31 janvier 2010
Mon père ce héros
Un portrait de Fernando Arrabal à l'occasion du Festival d'Avignon 1990. L'été de mes 11 ans. Mon père jouait "La charge des centaures" avec Philippe Bouclet, sous un chapiteau à l'île de Piot, partagé avec une troupe toulousaine qui montait un énergique "Cimetière des voitures". Papa avait loué un appartement dans Avignon, je dormais dans la petite chambre du fond, à côté de l'étendoir où séchaient les costumes. Je me souviens de cette odeur de sueur masculine qu'exhalait la pièce. J'étais la seule à ne partager ma chambre avec personne. Les autres pièces étaient pleines de matelas et de canapés où les élèves du théâtre se relayaient pour 2-3 jours. L'île de Piot était un désert venteux et chaud. Le soir nous regagnions la ville avec bonheur. On allait au Chien qui fume, voir Bouclet jouer son autre spectacle "Vieille canaille" avec Jacques Frantz. On mangeait au pakistanais de la Place de l'horloge. On traînait dans la rue des teinturiers. Un après-midi, à l'abri du bruit et du soleil, dans ma chambre j'avais lu "Les fourberies de Scapin", et j'avais trouvé ça pas si mal. Bon évidemment, pas aussi bien qu'Arrabal... Et puis un soir, on était allé voir "Quartet", de Heiner Müller, dans un parc, sous un pavillon. J'avais beaucoup aimé l'histoire. Le lendemain Papa m'avait offert une très belle édition des Liaisons Dangereuses. En voyant mon père sur ces quelques images de France 3, je le trouve jeune et beau comme un hippie, avec son costume de scène, allongé dans le sable. Et son sourire triste, mais pas blasé, quand il avoue que non, Arrabal ne fait pas recette. Ce que les autres n'osent pas dire, parce que c'est infâmant, pour un artiste. Il y a quelque chose d'essentiel dans ce sourire-là. Quelque chose que je me garde précieusement pour les jours de neige.
28 janvier 2010
Un jour rêvé pour le poisson-banane
Jamais lu The Catcher in the Rye, mais les nouvelles de Salinger ont toujours été les meilleures du monde dans ma poche, modèles d'économie, de trouble, d'ambiguité. Ma préférée s'intitule Jolie ma bouche et verts mes yeux. C'est une conversation téléphonique entre deux hommes dont l'un a une femme à côté de lui. L'autre attend le retour de la sienne. Il est tard dans la nuit.

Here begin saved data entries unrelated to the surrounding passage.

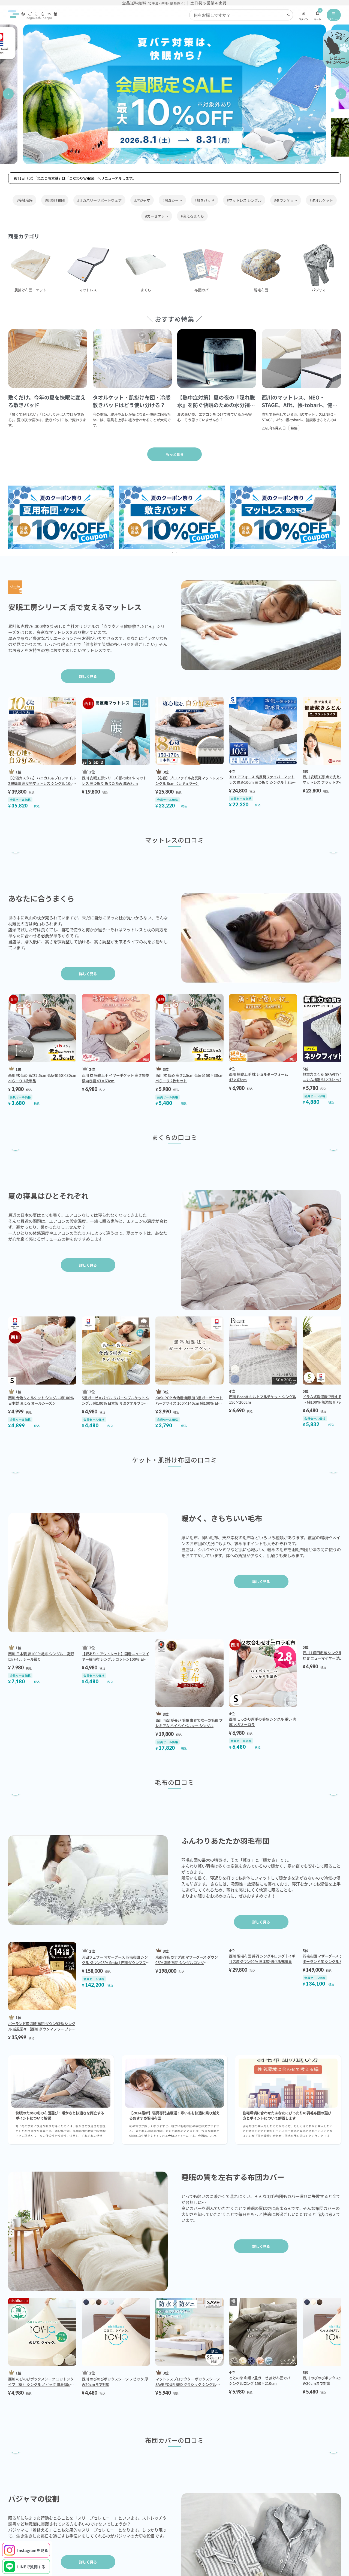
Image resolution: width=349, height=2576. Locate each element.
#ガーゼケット (156, 216)
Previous (17, 522)
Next (337, 522)
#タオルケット (321, 200)
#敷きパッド (204, 200)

Salinger a toujours été un fantasme : écrivain suffisamment riche et reconnu pour cesser de publier ses textes, ayant acquis le privilège absolu de seulement les écrire et les enfermer dans une malle ou un coffre fort. J'ai quelques sueurs froides à l'idée qu'on découvre après sa mort qu'il n'a plus rien écrit du tout, en fait, durant sa longue réclusion volontaire. Ou pire : qu'il a détruit toute sa production. Ou encore : seulement de la merde. Mais quelque espoir aussi, maintenant qu'on est débarrassé de l'auteur, qu'on ait enfin accès à ses textes.
18 janvier 2010
Lobbying
Parce que j'aime beaucoup David Kadouch, je vous invite à voter nombreux pour lui : il est nominé pour la "révélation soliste instrumental" aux victoires de la musique classique 2010. Je ne doute pas que les autres soient très bien, mais lui, il est encore mieux. Pour l'écouter et voter, c'est par ici.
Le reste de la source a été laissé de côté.